Work required
From the data below, copy exactly the lines that lie between the one holding "For every named target in this 1728×1765" and the one holding "[Dialogfenster schließen] (367, 1220)", including both, and nothing more.

Working data
........
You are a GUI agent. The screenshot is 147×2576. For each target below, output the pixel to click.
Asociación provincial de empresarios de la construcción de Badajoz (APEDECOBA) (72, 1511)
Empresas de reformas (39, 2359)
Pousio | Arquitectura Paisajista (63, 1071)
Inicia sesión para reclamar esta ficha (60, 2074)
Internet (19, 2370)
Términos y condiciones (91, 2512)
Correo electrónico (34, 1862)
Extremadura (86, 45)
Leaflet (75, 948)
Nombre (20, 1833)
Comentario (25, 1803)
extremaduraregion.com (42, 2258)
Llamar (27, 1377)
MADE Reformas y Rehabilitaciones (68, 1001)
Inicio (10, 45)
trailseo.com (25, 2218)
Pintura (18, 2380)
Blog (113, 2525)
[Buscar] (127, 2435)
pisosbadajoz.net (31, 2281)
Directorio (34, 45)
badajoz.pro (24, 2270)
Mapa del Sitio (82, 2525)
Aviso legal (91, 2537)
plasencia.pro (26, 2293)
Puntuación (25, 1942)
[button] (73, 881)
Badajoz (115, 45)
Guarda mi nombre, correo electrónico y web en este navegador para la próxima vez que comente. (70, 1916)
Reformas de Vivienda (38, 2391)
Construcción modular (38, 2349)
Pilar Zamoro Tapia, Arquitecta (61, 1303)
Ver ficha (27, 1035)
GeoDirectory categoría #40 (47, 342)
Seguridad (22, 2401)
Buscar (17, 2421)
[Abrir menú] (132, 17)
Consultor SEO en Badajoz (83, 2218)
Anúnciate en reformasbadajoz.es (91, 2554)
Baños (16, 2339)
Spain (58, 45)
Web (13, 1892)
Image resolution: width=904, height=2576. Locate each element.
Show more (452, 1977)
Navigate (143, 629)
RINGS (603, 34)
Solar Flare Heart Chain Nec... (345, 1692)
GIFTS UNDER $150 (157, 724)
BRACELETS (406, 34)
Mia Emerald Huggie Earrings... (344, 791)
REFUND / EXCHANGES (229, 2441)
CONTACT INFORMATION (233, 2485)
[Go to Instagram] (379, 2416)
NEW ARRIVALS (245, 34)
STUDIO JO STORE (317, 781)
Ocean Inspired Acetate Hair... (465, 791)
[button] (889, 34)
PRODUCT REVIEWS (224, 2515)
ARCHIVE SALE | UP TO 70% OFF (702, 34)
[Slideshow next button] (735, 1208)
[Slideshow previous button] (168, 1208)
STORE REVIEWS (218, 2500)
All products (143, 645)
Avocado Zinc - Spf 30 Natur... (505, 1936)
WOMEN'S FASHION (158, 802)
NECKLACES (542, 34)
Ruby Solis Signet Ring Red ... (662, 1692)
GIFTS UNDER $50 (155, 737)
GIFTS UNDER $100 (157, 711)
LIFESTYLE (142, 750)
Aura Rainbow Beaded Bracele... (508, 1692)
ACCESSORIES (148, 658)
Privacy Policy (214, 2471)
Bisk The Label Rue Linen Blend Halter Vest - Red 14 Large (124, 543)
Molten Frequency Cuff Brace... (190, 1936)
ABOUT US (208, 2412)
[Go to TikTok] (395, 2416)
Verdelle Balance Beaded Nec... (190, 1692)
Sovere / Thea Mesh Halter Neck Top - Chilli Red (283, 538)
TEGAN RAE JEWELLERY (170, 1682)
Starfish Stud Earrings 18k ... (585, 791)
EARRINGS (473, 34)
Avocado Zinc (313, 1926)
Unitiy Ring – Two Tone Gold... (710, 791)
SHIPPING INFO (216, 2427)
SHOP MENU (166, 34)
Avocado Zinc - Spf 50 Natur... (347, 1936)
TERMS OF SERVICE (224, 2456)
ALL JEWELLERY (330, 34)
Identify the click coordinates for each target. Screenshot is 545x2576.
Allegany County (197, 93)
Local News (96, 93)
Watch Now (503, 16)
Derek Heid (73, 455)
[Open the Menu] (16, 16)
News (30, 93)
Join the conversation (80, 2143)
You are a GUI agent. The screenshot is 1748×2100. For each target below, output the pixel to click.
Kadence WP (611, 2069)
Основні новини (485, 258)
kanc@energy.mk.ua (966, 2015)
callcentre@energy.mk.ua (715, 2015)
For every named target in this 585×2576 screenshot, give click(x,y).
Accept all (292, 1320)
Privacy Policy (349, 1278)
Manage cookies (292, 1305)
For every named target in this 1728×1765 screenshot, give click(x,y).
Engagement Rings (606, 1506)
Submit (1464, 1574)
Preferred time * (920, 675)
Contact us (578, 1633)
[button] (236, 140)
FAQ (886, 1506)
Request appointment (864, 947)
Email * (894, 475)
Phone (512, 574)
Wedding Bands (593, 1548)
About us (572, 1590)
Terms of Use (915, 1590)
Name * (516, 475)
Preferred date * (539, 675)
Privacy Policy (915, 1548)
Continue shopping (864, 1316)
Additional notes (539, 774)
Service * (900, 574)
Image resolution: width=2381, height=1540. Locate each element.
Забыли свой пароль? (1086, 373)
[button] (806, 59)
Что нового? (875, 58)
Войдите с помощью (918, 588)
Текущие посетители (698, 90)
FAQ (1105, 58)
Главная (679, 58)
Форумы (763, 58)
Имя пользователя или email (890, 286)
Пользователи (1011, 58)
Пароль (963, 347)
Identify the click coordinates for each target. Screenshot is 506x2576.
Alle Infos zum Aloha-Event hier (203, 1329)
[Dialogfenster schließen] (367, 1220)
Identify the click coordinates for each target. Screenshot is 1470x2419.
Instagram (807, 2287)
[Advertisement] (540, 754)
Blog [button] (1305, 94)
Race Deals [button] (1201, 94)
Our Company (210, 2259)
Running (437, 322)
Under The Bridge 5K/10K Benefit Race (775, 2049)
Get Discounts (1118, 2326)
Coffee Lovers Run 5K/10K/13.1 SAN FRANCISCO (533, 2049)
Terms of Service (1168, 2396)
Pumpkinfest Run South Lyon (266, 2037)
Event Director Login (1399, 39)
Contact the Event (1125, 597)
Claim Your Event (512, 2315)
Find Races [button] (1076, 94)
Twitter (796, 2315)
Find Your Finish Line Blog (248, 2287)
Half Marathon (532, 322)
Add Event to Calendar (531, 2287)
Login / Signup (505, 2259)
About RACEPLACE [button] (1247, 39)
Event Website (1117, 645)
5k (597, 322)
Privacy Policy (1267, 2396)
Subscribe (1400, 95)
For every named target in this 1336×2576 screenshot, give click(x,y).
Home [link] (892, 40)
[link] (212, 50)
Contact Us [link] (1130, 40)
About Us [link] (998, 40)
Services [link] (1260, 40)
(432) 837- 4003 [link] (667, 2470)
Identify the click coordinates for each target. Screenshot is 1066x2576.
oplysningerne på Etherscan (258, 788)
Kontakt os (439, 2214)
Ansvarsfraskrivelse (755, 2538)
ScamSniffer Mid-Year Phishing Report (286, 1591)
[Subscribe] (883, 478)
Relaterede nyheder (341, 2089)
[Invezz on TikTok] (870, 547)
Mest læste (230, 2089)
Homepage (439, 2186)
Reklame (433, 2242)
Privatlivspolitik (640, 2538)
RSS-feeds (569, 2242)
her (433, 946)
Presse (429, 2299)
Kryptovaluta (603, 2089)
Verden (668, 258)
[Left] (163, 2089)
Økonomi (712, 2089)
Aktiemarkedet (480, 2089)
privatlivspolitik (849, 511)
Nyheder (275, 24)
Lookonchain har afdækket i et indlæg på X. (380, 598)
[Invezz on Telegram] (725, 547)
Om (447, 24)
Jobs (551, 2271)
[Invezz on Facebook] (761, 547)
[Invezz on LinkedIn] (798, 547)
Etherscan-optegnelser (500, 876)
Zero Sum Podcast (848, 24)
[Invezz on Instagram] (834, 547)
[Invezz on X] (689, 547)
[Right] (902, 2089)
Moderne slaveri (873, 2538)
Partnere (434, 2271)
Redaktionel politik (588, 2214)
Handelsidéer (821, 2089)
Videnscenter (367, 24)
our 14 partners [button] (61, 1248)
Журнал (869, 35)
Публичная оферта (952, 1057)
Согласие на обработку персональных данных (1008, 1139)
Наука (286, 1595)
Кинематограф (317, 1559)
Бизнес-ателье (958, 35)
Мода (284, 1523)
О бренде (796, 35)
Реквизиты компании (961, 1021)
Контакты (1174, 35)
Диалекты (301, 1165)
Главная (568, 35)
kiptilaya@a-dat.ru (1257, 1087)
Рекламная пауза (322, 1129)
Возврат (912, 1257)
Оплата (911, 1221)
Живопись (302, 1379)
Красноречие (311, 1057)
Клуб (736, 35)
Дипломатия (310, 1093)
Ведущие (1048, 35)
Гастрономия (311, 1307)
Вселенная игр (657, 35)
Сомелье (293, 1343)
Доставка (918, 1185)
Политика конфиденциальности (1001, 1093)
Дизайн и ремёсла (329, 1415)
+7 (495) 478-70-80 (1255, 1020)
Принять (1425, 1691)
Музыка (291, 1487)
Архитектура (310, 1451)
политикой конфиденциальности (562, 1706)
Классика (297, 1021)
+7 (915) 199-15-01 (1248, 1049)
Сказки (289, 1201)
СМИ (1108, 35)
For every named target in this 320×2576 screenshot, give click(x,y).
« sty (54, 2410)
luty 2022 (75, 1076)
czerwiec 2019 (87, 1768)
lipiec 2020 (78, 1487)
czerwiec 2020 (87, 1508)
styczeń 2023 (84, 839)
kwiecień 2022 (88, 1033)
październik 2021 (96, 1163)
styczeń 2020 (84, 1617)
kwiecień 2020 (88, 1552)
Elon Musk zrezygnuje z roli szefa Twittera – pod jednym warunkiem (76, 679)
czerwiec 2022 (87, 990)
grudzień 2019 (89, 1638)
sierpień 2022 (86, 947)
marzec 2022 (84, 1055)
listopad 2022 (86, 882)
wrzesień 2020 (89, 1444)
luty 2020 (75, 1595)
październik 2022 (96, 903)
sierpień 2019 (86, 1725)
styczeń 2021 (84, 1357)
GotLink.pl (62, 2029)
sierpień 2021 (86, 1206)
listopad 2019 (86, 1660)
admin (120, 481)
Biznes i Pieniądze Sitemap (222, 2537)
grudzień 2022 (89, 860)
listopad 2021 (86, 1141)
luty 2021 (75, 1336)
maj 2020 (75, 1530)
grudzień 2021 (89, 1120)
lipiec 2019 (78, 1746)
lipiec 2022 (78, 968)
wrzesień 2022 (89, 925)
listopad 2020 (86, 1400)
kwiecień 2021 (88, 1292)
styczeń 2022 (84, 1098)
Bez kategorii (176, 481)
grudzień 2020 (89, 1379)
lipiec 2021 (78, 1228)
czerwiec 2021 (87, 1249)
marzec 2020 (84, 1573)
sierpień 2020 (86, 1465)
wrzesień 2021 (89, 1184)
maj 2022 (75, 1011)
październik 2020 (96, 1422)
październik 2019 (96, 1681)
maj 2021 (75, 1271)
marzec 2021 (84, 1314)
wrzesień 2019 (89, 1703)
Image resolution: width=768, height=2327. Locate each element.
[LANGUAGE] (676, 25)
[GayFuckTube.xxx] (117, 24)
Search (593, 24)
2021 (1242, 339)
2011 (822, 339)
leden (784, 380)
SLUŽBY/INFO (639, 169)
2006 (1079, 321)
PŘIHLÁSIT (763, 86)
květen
........
Task result
For every named target in this 1728×1765 screenshot, give click(x,y).
Engagement Rings (606, 1506)
Submit (1464, 1574)
Preferred time * (920, 675)
Contact us (578, 1633)
[button] (236, 140)
FAQ (886, 1506)
Request appointment (864, 947)
Email * (894, 475)
Phone (512, 574)
Wedding Bands (593, 1548)
About us (572, 1590)
Terms of Use (915, 1590)
Name * (516, 475)
Preferred date * (539, 675)
Privacy Policy (915, 1548)
Continue shopping (864, 1316)
Additional notes (539, 774)
Service * (900, 574)
Image resolution: width=2381, height=1540. Locate each element.
Забыли свой пароль? (1086, 373)
[button] (806, 59)
Что нового? (875, 58)
Войдите с помощью (918, 588)
Текущие посетители (698, 90)
FAQ (1105, 58)
Главная (679, 58)
Форумы (763, 58)
Имя пользователя или email (890, 286)
Пользователи (1011, 58)
Пароль (963, 347)
Identify the click coordinates for each target. Screenshot is 506x2576.
Alle Infos zum Aloha-Event hier (203, 1329)
[Dialogfenster schließen] (367, 1220)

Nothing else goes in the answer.